}

KANO, Nigeria — In a scene that should shame any government with an education brief, pupils at Kurna Asabe Primary School in Fagge Local Government Area are reportedly sitting on bare floors beneath leaking roofs and collapsing ceilings while classrooms stand stripped of desks and basic furniture.

The damning account, published by civic accountability group MonITNG and picked up by national outlets, lays bare a grotesque mismatch between the rhetoric of a declared state of emergency in education and the lived reality of Kano’s poorest pupils.

MonITNG’s visit, the group says, found classrooms with roofs and ceilings “falling off”, no windows or doors in some blocks, and students forced to learn on bare earth.

The organisation urged Governor Abba Kabir Yusuf to prioritise urgent repairs and to work with the Universal Basic Education Commission (UBEC) to unlock counterpart funding.

MonITNG specifically pointed to the ₦250 billion counterpart support reportedly available for renovating public schools nationwide.

The timing of this expose could not be worse for the Kano State Government. Governor Yusuf declared a state of emergency on education last year, in a move framed as a commitment to tackle teacher shortages, dilapidated classrooms and poor learning outcomes.

Yet the gutted state of Kurna Asabe Primary suggests that declarations have not translated into uniform, timely action on the ground. The contrast between political theatre and classroom neglect is stark.

The stakes are enormous. UNICEF and multiple development reports place Kano among Nigeria’s worst-hit states for out-of-school children.

Official figures frequently cited in recent briefings estimate nearly one million (about 989,234) primary-age children in Kano are not enrolled in formal education.

This is a crisis of participation that is both a cause and consequence of failing infrastructure.

When classrooms are unsafe and humiliating, parents withdraw children; when children stay away, communities are locked into cycles of poverty, exploitation and early marriage.

MonITNG’s local survey explicitly links the physical collapse of school buildings to rising absenteeism and the broader out-of-school phenomenon.

Their appeal is practical: repair roofs, replace furniture, certify classrooms safe, and, critically, open the books on how counterpart funding from UBEC is being accessed and spent.

In plain terms, civil society is demanding transparency and project management competence to turn allocated funds into functioning classrooms rather than paper budgets.

This story is not isolated. Field documents from development partners show Kurna and surrounding wards have long featured in state rehabilitation plans — a pattern of chronic underinvestment followed by episodic repairs and new lists of “priority” schools that rarely keep their promise.

A World Bank draft on Kano school rehabilitation lists “Kurna Asabe” among named locations, indicating the site has been on the radar of external funders for some time; yet sightlines from donors and government have failed to cohere into lasting fixes.

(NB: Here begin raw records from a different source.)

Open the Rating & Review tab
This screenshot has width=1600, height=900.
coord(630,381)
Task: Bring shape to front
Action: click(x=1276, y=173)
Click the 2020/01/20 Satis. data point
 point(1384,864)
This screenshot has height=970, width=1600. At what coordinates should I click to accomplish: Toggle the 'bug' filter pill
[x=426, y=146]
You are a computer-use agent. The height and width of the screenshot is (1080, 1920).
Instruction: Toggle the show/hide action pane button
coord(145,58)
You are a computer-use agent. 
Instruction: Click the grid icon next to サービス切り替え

That failure matters. Poor classroom conditions correlate with poor learning outcomes: recent local studies and assessments indicate that a tiny fraction of Kano pupils meet foundational literacy and numeracy benchmarks.

Combine that with nearly one million out-of-school children and the result is a generational crisis — vast swathes of children entering adulthood without basic skills that underpin employability, civic participation and resilience against social vices.

What must happen next is straightforward, but politically demanding. The state must:

  1. Publish an actionable, time-bound repair schedule for every condemned government school in Kano;
  2. Immediately deploy temporary learning spaces where repairs will take months;
  3. Open a transparent portal showing UBEC counterpart funds requested and spent;
  4. And invite civil society and donors to monitor roll-out.

If ₦250 billion in counterpart support is indeed available at federal level, Kano must demonstrate the capacity and will to tap it — and to show receipts.

For parents and teachers at Kurna Asabe, the demands are urgent, not strategic: fix the roof, bring chairs, stop the rain from ruining lessons.

For policymakers and development partners, the question is existential: will the state convert emergency declarations into durable infrastructure and honest budgeting, or will a generation of Kano children be written out of the state’s future?

As MonITNG bluntly concluded, “The time to act is now.”